HASHBYTES

  • L' Eomot Inversé (2/9/2012)


    ...Hashbytes is a hashing function, not an encryption function...

    I would say the question as intended is a useful learning tool, but it was written poorly.

    HASHBYTES does not, and cannot, perform encryption, nor can it decrypt. I see interview candidates conflate encrypting with hashing all the time; they aren't the same. Hashing is mathematically easy to do in one direction (cleartext to hash), and mathematically difficult to do in the other direction (hash to cleartext), theoretically to the point that the only way to get the cleartext from the hash is to guess the cleartext and see if you're right*.

    The SALE vs. SALT typo was also a minor issue, but that's a normal typo.

    *Guessing MD5 or SHA1 can happen, on a single computer, at speeds measured in tens of billions of guesses per second, applied against dictionaries combined with rules (i.e. every word in the dictionary doubled, every word with different case settings, every word in several dialects of 1337 speak, every word with a suffix of every number from 0 to 1000, etc. etc. etc. still doesn't take very long).

  • thanks for the question. another good lesson for me today!

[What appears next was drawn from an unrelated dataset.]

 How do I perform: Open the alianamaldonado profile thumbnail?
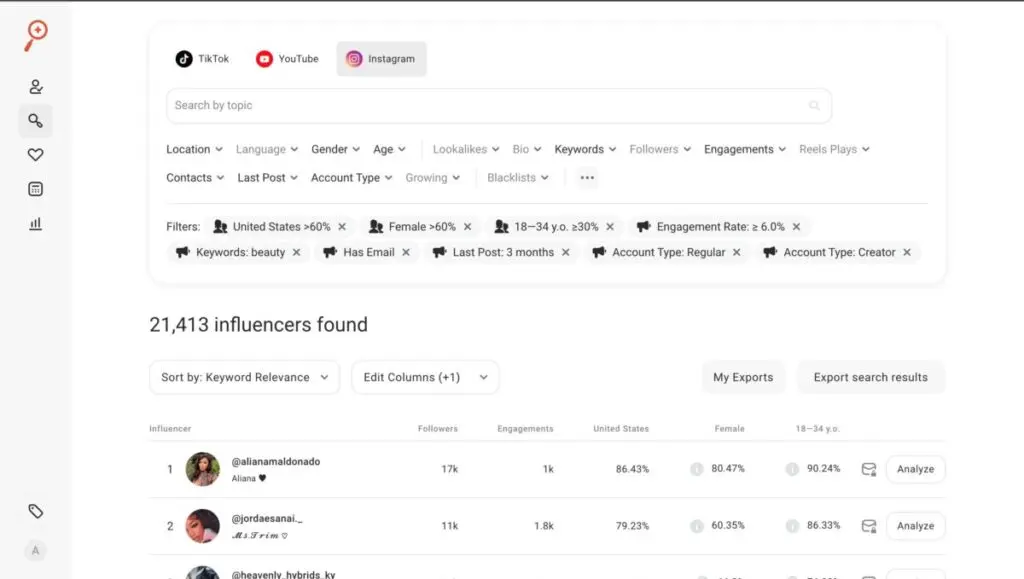(x=203, y=469)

  • Good question - thanks, Steve!


  • Add the sale string

    Good Question, but "Add the sale string" seems to be tricky... 🙂

  • 🙁 never added salt before.

    Alex S
  • Rich Weissler (2/9/2012)


    GPO (2/8/2012)


    The SALE string? This confused me! 😛

    Yeah, I decided SALE had to be a typo for SALT. (If that isn't want happened, someone please yell... I'm still assuming.)

    Correct, the typo has been corrected.

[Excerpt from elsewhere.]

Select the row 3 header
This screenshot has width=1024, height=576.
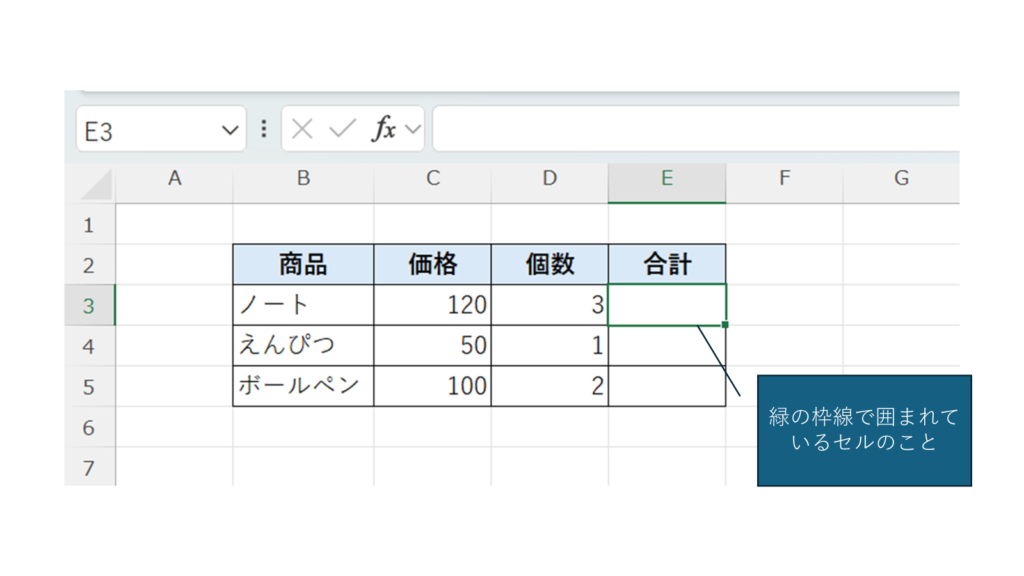pyautogui.click(x=89, y=306)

  • AlexSQLForums (2/9/2012)


    🙁 never added salt before.

    Adding a salt in and of itself is merely a device to 1) prevent the trivial identification of the same cleartext (i.e. hash A5BC is present in rows 5, 15, 33, and 114; they have the same cleartext value!) and 2) render more difficult precomputed dictionaries. While these are laudable goals, the second requires significantly long salts (a 1 character hex salt makes a 10 million word dictionary precomputation take as long as a 2.5 billion word dictionary... which _still_ takes less than a second and almost certainly fits in RAM on a modern consumer machine, for a single MD5/SHA1 round each).

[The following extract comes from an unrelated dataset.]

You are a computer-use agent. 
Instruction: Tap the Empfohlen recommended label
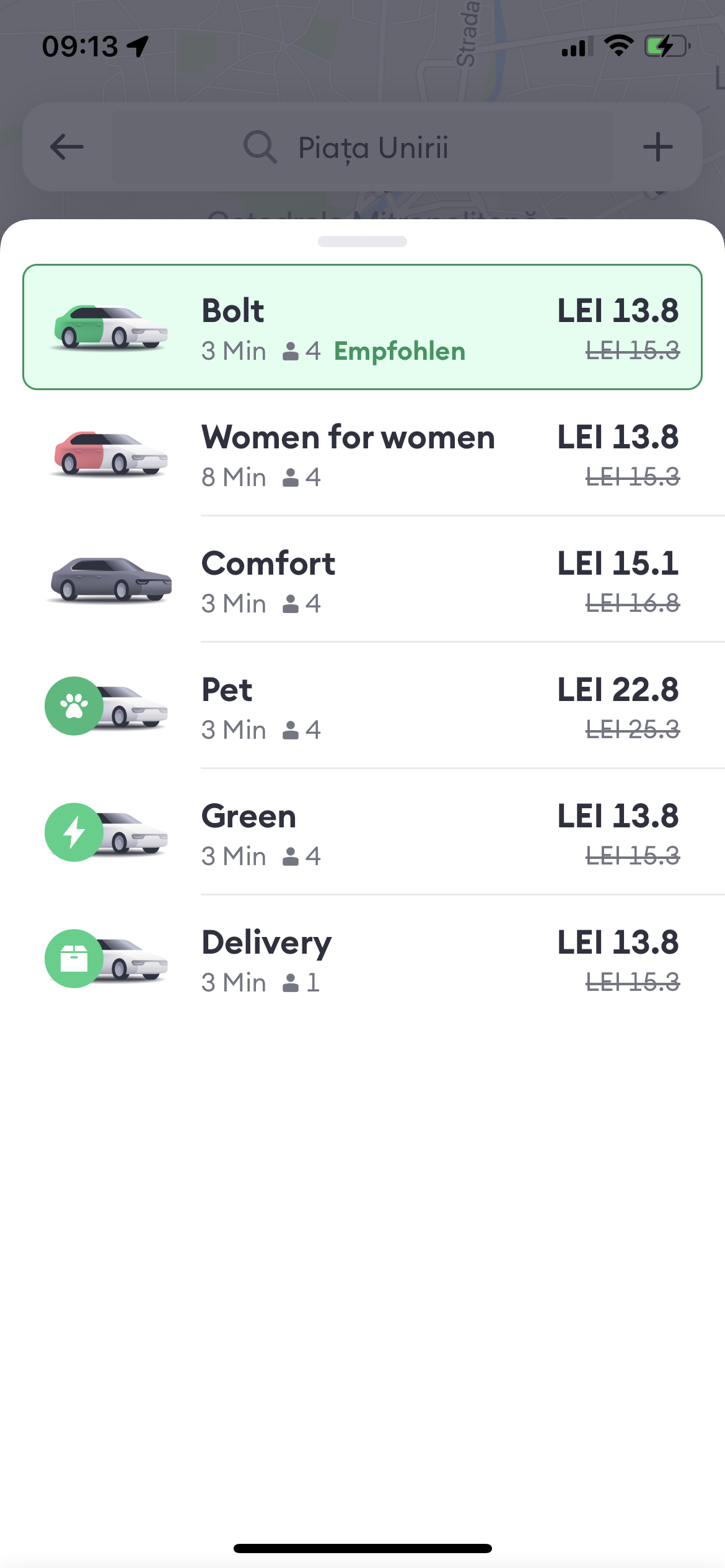[400, 352]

    If you're using this for passwords, see my post in Should we outsource identity management

    for now; but the summary is:

    0) Require difficult to guess cleartexts, particularly for password fields

    1) Salt with a long salt that, for each row, is independently created by a cryptographic random number generator (I recommend at least 64 bits) and stored cleartext.

    2) Run a _lot_ of iterations using a standard iteration algorithm (not available in SQL Server). See my post for some details on the complexity/length vs. iteration tradeoff

  • Raghavendra Mudugal (2/9/2012)


    For me this question did not made any sense.

    the sample code is just concatenating another variable to it, you can name it @salt to @sugar... still the sample code will not make sense to me.

    ...

    My only concern is - question and it's answer does not really suites. I dont think SALT is tech word here in SQL, so it does not paints proper picture.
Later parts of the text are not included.